# Hardware Accelerated Video Preprocessing for Deep Learning

### Video Preprocessing

Video is a rich source of information for artificial intelligence (AI) applications, and is used in a wide range of industries and domains. Some of the most common use cases for video in AI include:

 - Computer Vision= AI algorithms can analyze video streams to detect and recognize objects, faces, and actions, which has applications in security and surveillance, autonomous vehicles, and video content analysis.

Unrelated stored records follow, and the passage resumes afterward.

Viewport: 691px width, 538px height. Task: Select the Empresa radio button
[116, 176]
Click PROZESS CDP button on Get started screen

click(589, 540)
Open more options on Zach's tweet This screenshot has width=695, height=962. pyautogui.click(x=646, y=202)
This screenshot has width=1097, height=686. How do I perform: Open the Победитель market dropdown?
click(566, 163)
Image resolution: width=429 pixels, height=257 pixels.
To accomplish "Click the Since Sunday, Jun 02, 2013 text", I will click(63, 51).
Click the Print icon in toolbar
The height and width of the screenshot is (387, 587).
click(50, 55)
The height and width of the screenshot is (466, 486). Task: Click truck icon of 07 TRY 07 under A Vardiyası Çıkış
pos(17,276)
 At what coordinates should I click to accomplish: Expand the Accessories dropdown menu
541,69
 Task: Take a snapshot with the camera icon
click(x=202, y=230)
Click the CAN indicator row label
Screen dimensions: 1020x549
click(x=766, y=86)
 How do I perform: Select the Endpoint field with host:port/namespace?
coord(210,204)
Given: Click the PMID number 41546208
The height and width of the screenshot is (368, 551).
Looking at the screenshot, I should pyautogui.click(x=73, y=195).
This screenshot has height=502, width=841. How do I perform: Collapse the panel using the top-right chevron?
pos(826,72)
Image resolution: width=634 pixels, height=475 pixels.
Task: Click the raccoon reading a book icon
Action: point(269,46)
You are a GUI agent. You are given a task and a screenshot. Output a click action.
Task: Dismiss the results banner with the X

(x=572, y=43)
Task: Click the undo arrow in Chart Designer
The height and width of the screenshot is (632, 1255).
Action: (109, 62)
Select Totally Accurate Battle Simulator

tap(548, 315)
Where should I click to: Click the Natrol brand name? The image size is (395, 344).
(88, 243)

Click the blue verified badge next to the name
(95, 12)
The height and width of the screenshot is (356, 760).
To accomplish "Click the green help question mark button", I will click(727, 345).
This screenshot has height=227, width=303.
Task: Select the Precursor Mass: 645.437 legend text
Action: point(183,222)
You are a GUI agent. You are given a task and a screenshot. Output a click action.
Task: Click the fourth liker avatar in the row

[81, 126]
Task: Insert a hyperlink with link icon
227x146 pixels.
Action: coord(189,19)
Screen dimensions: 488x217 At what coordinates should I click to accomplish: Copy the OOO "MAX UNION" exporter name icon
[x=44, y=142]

 - Video Analytics= AI algorithms can process video data to extract valuable insights, such as customer behavior and preferences, which can be used in marketing and customer experience management.

 - Video Content Creation= AI can be used to generate or enhance video content, such as creating 3D models, adding special effects, or synthesizing new images and videos.

 - Video Streaming= AI can be used to optimize video delivery, such as by reducing bandwidth consumption, improving quality of experience, or enabling new use cases like virtual reality and augmented reality.

These are just a few examples of the many ways that AI is being applied to video to create new and innovative solutions for a variety of industries and domains.

#### Decoding

Video decoding is the process of converting compressed video data into a displayable format. The compressed data is first decompressed and then decoded into separate image frames that can be displayed on a screen. This process involves several steps, including entropy decoding, inverse quantization, and inverse discrete cosine transform. 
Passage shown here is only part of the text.